Nadszedł kolejny, przedostatni etap przebywania na portalu randkowym...
"Co robisz dziś wieczorem?" - i ja już wtedy wiem, że szykuje się kolejna randka. Nie powiem, że byłam na wielu wyjściach, bo mimo wszystko jest to pewien stres i kłopot, w końcu trzeba się ubrać, umalować, wypachnić...Poza tym w tygodniu ćwiczę i nie chce mi się potem lecieć do domu z wywalonym jęzorem, jeść coś na szybko, potem przebierać się, malować itd.
Najgorsze jest jednak odnalezienie siebie. Dla mnie był to największy stres, bo na każde spotkanie szłam na luzie z myślą: co będzie to będzie.
Nienawidzę tej niepewności. Czy to on? Przy pierwszej kawie podeszłam do nie tego gościa co trzeba (chyba podświadomie chciałam żeby to był on :P) i...no siara na maksa, bo pewnie domyślił się, że umówiłam się na randkę w ciemno. Innym razem od razu zauważyłam, że on to on i wyszło naturalnie. Całe szczęście.
No, ale po kolei. Pierwsze spostrzeżenie przebywania na takim portalu jest takie, że człowiek może nieźle dowartościować się. Nagle okazało się, że tak wielu mężczyznom podobam się, że aż początkowo mnie to onieśmielało.
Jeszcze kilka miesięcy temu płakałam w poduszkę, że nie ważne kto, ważne żeby kochał i żebym mu się podobała.
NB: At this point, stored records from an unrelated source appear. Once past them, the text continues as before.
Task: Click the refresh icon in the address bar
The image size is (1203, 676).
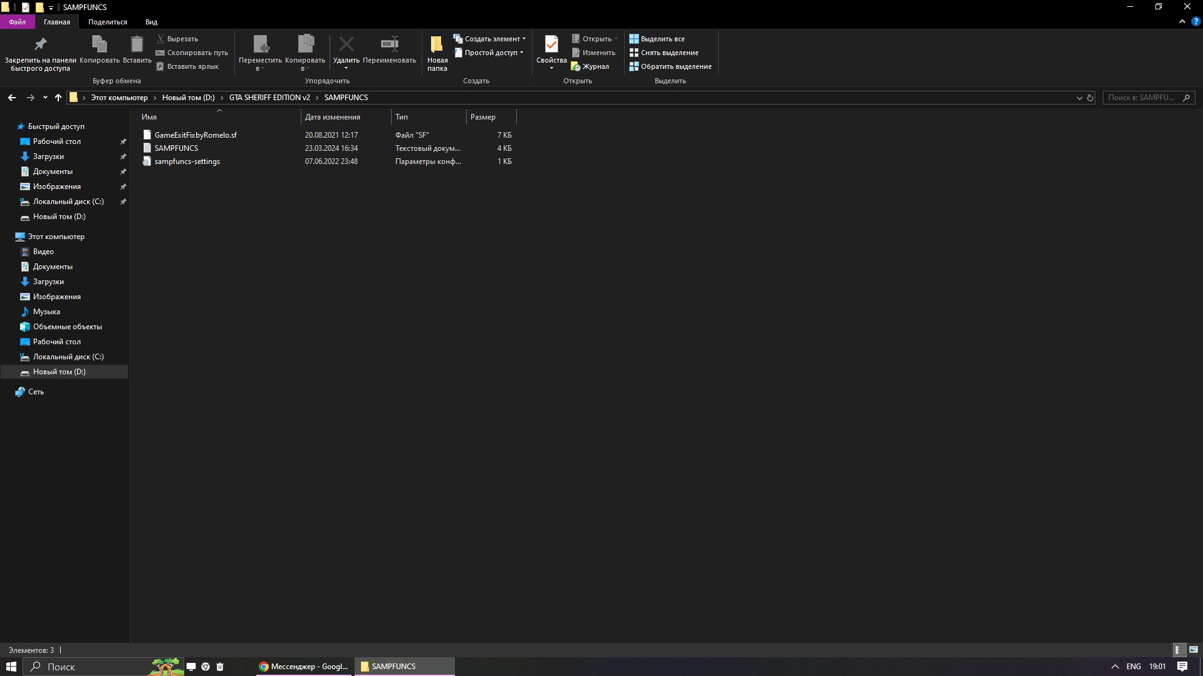Action: [1090, 98]
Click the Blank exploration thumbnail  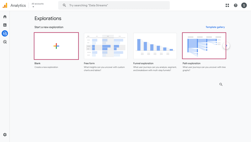[56, 46]
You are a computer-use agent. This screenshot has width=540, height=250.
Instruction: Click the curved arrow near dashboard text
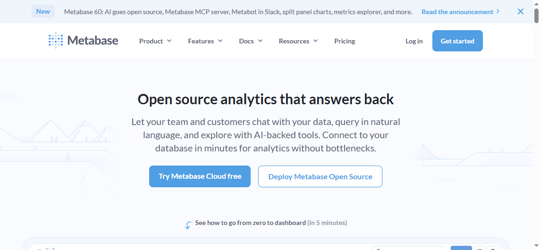click(188, 225)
Okazuje się, że mając tylu adoratorów, człowiek staje się...wybredny ;).
Pierwsze wyjście na kawę było...pół na pół. Facet o miłej aparycji był niestety stanowczo za niski i popełniał zbyt wiele gaf. Ja wiem, że każdemu może się zdarzyć, ale płacenie za swój rachunek moneciakami (ja płaciłam osobno), mówienie cały czas o tym, że na coś go nie stać (miał 31 lat i pracował w sklepie) potem pokazanie zdjęcia swojej byłej/niedoszłej/mamy/całej rodziny nieco mnie przerosło.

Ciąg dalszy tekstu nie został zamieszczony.